Pada tahun 1940, sewaktu Emmanuel menolak dinas militer, ia ditangkap dan dikirim ke garis depan di Albania. Kami kehilangan kontak dengannya, dan kami sangka ia sudah tewas. Namun, dua tahun kemudian, tanpa diduga-duga kami menerima sepucuk surat yang dikirimnya dari penjara. Ia masih hidup dan baik-baik saja! Salah satu ayat yang ia kutip di surat itu masih terpatri dalam pikiran saya, ”Mengenai Yehuwa, matanya menjelajahi seluruh bumi untuk memperlihatkan kekuatannya demi kepentingan orang-orang yang sepenuh hati terhadapnya.” (2 Tawarikh 16:9) Betapa kami sangat membutuhkan anjuran seperti itu!

Dari penjara, Emmanuel dapat meminta beberapa saudara mengunjungi saya. Tak lama kemudian, perhimpunan Kristen diadakan secara diam-diam di sebuah rumah perladangan di luar kota. Kami tidak tahu bahwa kami sedang diamat-amati! Pada suatu hari Minggu, polisi-polisi bersenjata mengepung kami. Mereka mengangkut kami dengan sebuah truk terbuka dan mengarak kami keliling kota. Saya masih ingat bagaimana orang-orang menertawai dan mencemooh kami, tetapi Yehuwa melalui roh-Nya memberi kami kedamaian batin.

Daftar data:
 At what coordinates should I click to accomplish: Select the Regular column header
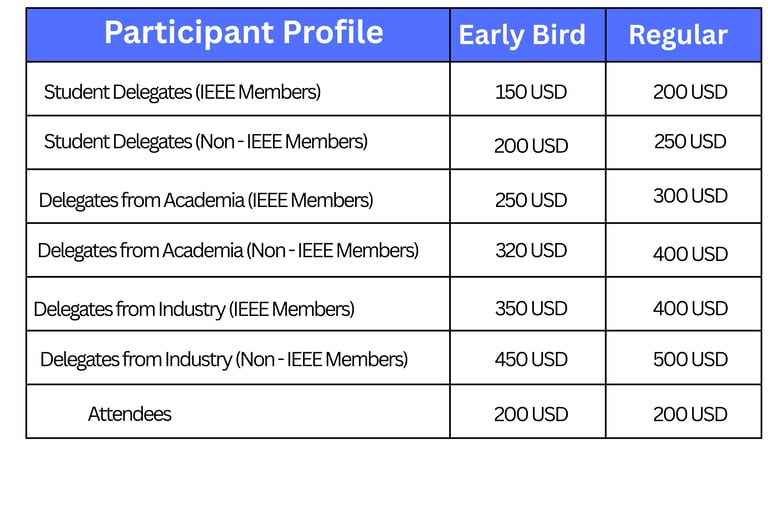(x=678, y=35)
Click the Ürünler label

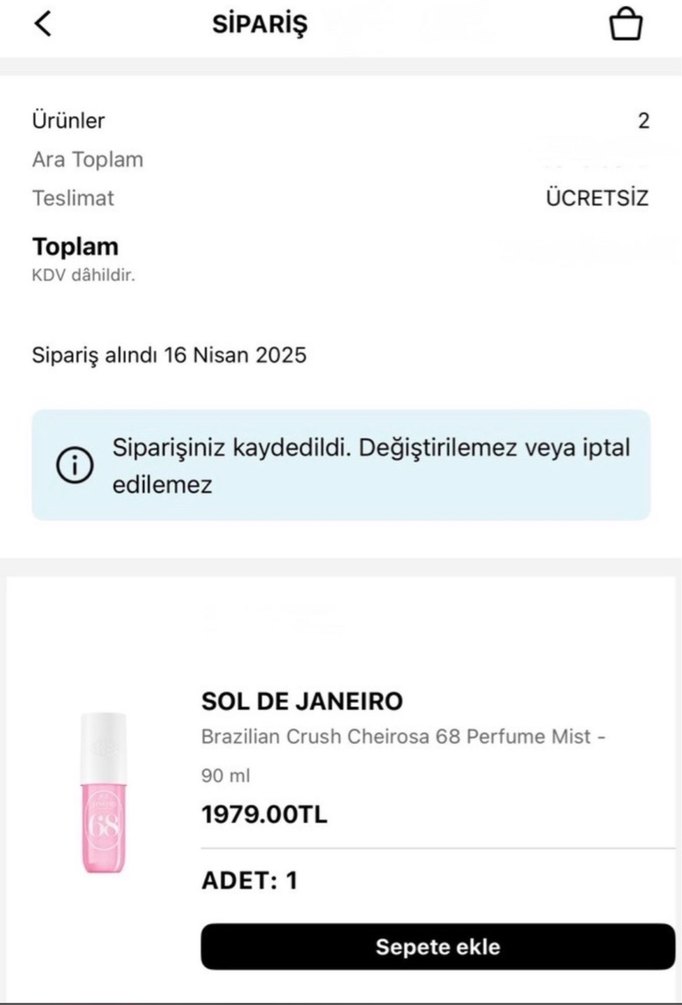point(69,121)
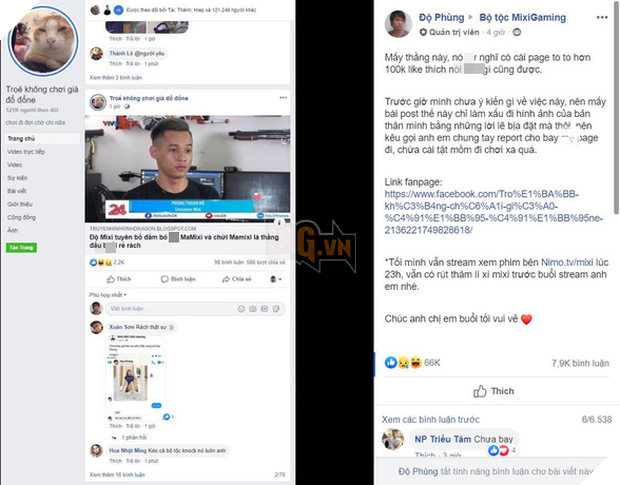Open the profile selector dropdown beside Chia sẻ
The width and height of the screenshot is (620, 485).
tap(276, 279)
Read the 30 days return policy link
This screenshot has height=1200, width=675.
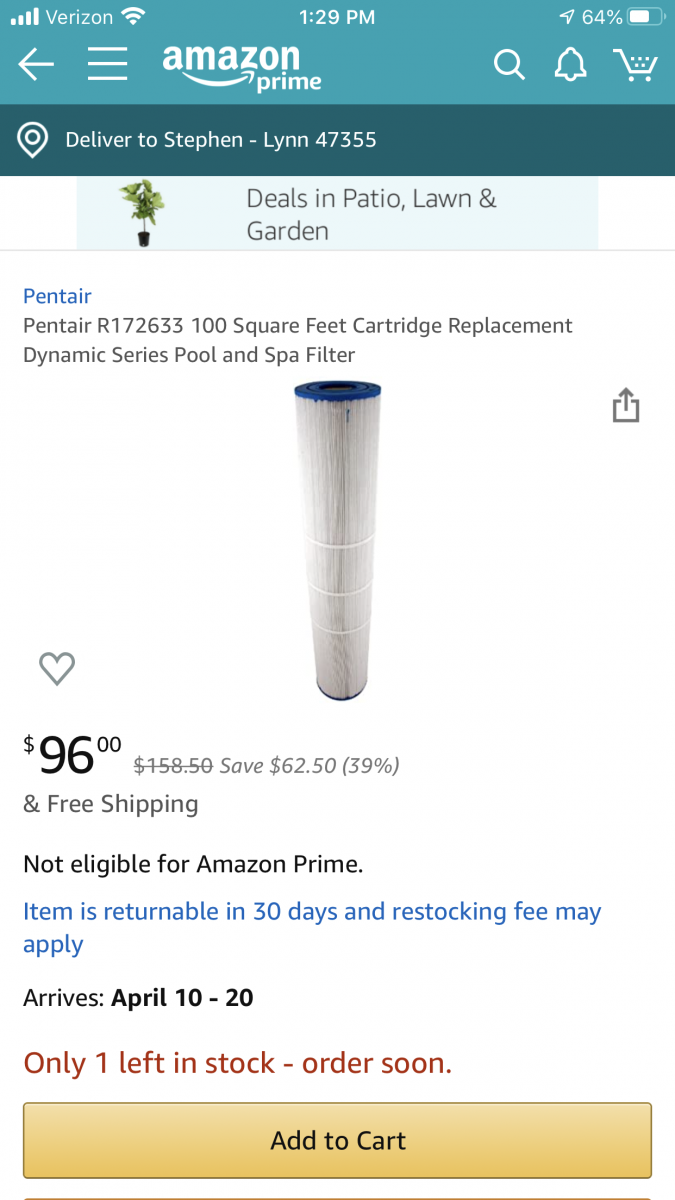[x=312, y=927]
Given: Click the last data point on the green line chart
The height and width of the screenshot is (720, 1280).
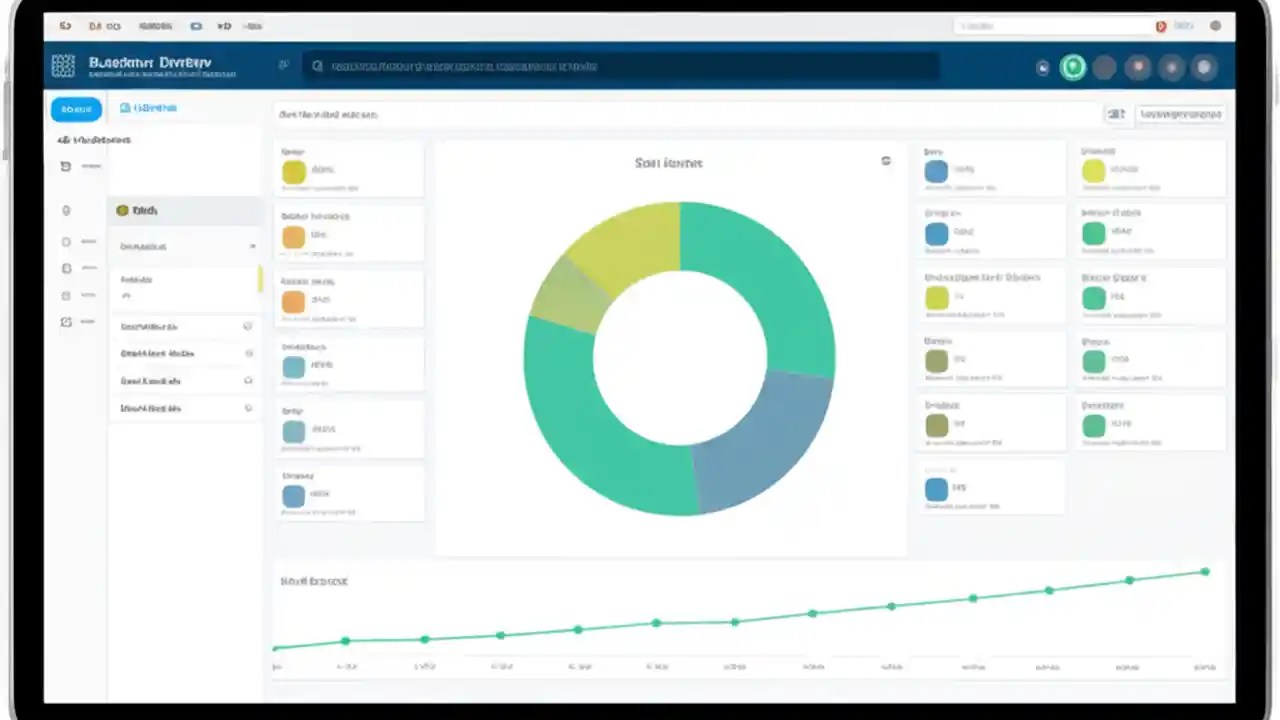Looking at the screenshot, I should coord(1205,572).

### Ketentuan Tugas:
• 1. Tuliskan kembali bagian kisah tentang Emmanuel yang dimulai dengan kata-kata "Pada tahun 1940, sewaktu" dan berakhir pada "anjuran seperti itu!", persis seperti dalam kutipan dokumen.
• 2. Menurut kisah tentang Emmanuel, ke mana ia dikirim setelah ditangkap pada tahun 1940?
• 3. Lanjutkan kisah tentang Emmanuel mulai setelah kalimat terakhir dalam kutipan dokumen.

### Hasil Latihan:
• 1.
Pada tahun 1940, sewaktu Emmanuel menolak dinas militer, ia ditangkap dan dikirim ke garis depan di Albania. Kami kehilangan kontak dengannya, dan kami sangka ia sudah tewas. Namun, dua tahun kemudian, tanpa diduga-duga kami menerima sepucuk surat yang dikirimnya dari penjara. Ia masih hidup dan baik-baik saja! Salah satu ayat yang ia kutip di surat itu masih terpatri dalam pikiran saya, ”Mengenai Yehuwa, matanya menjelajahi seluruh bumi untuk memperlihatkan kekuatannya demi kepentingan orang-orang yang sepenuh hati terhadapnya.” (2 Tawarikh 16:9) Betapa kami sangat membutuhkan anjuran seperti itu!

• 2. Ke garis depan di Albania.

• 3.
Kami dipindahkan ke kota lain, dan di sana kami dijebloskan ke sel yang gelap dan kotor sekali. Toilet di sel saya adalah ember terbuka yang dikosongkan sekali sehari. Saya dijatuhi hukuman penjara selama delapan bulan karena saya dianggap ”guru” kelompok ini. Namun, seorang saudara yang dipenjara di sana mengatur agar pengacaranya menangani kasus kami, dan ia berhasil membebaskan kami.

Kehidupan yang Baru

Sewaktu Emmanuel dibebaskan dari penjara, ia mulai mengunjungi sidang-sidang di Athena sebagai pengawas keliling. Saya pindah ke sana pada tahun 1947. Akhirnya, saya bertemu dengan sekelompok besar Saksi —tidak hanya pria tetapi juga wanita dan anak-anak. Akhirnya, pada bulan Juli 1947, saya dapat melambangkan pembaktian saya kepada Yehuwa melalui baptisan air. Saya sering berangan-angan menjadi utusan injil dan mulai mengikuti sekolah malam untuk belajar bahasa Inggris. Pada tahun 1950, saya menjadi perintis. Ibu tinggal bersama saya, dan ia pun menyambut kebenaran Alkitab. Ia setia sebagai seorang Saksi-Saksi Yehuwa sampai akhir hayatnya 34 tahun kemudian.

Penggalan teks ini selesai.